+++ Data listing +++

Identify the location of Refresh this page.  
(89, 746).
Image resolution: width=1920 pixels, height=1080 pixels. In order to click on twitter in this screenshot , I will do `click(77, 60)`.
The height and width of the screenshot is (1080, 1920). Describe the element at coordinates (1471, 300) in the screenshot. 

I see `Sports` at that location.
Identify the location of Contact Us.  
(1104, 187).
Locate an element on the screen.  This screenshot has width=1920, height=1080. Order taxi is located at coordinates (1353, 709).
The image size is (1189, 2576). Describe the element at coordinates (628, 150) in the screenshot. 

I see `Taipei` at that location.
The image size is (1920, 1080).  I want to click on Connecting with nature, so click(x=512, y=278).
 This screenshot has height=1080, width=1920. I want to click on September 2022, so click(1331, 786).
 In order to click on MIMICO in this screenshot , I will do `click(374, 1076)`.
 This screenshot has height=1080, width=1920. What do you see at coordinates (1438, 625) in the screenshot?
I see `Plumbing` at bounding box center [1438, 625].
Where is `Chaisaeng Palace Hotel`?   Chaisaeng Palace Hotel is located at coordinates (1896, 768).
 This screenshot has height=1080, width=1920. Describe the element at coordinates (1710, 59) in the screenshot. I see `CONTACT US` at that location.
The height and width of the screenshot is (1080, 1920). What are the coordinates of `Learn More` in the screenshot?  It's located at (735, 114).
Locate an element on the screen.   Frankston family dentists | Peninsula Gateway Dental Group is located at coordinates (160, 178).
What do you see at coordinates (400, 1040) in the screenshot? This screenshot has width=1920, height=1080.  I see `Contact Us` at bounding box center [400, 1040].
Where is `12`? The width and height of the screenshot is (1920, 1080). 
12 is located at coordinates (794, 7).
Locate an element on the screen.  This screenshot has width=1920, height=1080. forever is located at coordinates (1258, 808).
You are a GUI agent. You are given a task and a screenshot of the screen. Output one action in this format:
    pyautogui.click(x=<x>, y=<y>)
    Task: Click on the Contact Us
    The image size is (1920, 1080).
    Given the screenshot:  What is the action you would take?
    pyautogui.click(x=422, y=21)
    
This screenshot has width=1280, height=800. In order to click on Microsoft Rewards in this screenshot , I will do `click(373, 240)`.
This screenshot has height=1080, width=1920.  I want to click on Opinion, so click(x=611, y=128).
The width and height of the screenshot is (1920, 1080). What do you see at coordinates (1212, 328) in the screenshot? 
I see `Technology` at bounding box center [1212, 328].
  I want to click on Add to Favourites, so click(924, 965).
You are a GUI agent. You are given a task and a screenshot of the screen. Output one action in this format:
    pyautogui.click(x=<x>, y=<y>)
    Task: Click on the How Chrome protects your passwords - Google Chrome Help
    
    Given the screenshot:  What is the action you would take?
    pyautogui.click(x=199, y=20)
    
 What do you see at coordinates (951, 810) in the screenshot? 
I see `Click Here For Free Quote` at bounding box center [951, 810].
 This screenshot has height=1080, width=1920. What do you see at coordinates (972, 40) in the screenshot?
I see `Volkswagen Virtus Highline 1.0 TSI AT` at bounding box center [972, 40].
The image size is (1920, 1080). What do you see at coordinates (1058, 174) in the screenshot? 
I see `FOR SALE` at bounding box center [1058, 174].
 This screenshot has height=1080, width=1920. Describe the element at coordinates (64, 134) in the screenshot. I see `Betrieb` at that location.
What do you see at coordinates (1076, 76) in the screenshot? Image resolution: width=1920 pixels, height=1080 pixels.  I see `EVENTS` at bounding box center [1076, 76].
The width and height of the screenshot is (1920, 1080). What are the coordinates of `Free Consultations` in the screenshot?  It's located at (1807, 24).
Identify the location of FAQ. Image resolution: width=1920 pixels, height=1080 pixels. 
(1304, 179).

+++

__Task directions__
Lay out the lines of the rows above, from the line containing "What do you see at coordinates (951, 810)" through the line containing "at (1807, 24).", as a Markdown table with the columns Line No and Text, skipping any blank lines.

__Task result__
| Line No | Text |
|---|---|
| 1 |  What do you see at coordinates (951, 810) in the screenshot?  |
| 2 | I see `Click Here For Free Quote` at bounding box center [951, 810]. |
| 3 |  This screenshot has height=1080, width=1920. What do you see at coordinates (972, 40) in the screenshot? |
| 4 | I see `Volkswagen Virtus Highline 1.0 TSI AT` at bounding box center [972, 40]. |
| 5 | The image size is (1920, 1080). What do you see at coordinates (1058, 174) in the screenshot?  |
| 6 | I see `FOR SALE` at bounding box center [1058, 174]. |
| 7 |  This screenshot has height=1080, width=1920. Describe the element at coordinates (64, 134) in the screenshot. I see `Betrieb` at that location. |
| 8 | What do you see at coordinates (1076, 76) in the screenshot? Image resolution: width=1920 pixels, height=1080 pixels.  I see `EVENTS` at bounding box center [1076, 76]. |
| 9 | The width and height of the screenshot is (1920, 1080). What are the coordinates of `Free Consultations` in the screenshot?  It's located at (1807, 24). |